● Action item
Lines from the entries below that hold "link" form the answer; copy all of them.
== Records supplied
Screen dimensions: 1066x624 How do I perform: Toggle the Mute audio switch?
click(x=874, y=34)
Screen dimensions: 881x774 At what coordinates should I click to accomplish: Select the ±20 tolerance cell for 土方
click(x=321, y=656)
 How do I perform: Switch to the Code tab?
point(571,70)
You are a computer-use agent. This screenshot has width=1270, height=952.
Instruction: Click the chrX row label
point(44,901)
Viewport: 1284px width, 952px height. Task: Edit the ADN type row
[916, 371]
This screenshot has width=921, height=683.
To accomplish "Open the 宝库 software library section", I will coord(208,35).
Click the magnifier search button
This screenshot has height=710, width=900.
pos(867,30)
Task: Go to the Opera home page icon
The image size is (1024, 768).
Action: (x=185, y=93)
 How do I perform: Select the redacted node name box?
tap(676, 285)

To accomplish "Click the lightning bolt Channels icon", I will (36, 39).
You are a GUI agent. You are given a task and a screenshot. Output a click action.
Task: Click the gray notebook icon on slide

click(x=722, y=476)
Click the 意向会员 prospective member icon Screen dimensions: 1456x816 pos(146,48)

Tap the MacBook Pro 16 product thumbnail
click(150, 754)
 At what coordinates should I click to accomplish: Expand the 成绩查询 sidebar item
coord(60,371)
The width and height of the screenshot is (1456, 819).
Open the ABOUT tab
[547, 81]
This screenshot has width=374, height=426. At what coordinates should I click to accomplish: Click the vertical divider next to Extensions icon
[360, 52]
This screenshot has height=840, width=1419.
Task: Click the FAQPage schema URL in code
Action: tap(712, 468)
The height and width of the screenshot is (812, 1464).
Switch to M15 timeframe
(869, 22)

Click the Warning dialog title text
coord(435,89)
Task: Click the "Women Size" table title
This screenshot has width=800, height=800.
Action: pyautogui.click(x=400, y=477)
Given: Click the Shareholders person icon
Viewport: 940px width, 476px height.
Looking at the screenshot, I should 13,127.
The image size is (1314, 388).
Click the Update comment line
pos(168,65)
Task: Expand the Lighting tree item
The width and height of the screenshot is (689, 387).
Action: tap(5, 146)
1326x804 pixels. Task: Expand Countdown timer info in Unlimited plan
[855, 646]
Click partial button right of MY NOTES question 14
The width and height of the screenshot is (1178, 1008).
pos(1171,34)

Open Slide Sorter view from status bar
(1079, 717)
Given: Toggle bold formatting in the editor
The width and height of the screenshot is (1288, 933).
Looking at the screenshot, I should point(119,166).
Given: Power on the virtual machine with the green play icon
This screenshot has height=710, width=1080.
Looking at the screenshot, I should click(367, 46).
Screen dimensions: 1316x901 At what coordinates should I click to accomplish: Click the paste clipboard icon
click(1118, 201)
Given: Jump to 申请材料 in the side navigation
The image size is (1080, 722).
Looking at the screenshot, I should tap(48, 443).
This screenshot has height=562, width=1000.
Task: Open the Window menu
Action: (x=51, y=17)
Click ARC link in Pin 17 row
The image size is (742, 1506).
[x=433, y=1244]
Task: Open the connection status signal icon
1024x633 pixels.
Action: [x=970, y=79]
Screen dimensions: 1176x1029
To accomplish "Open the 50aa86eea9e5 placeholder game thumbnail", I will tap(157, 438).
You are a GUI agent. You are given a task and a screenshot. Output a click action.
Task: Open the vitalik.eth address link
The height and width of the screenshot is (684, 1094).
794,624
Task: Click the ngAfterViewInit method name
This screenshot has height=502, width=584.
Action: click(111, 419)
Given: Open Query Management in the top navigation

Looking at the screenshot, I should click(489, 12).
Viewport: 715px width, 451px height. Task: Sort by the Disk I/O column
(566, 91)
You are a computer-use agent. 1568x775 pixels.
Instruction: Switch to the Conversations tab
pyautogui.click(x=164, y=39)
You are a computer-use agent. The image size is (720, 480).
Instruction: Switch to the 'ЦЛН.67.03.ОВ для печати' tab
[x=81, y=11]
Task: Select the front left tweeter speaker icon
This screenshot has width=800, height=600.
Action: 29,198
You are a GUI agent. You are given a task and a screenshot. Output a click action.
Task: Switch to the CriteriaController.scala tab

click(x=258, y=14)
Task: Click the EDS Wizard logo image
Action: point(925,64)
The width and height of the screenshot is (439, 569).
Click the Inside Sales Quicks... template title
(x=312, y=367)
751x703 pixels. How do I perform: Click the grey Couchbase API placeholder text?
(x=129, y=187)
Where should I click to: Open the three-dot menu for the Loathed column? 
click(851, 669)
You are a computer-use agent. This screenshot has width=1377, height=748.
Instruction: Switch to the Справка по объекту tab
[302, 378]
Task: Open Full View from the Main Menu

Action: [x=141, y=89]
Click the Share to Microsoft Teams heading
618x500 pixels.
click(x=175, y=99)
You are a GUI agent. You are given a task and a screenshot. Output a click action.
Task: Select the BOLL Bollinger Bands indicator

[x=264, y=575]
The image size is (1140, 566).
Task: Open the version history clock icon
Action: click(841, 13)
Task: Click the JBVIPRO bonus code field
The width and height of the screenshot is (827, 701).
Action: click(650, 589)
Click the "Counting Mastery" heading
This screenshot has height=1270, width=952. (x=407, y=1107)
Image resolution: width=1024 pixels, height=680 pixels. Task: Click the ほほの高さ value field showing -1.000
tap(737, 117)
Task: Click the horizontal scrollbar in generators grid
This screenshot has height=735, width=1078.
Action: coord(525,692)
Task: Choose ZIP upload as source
====
● Result below
Click ARC link in Pin 17 row
Task: Open the vitalik.eth address link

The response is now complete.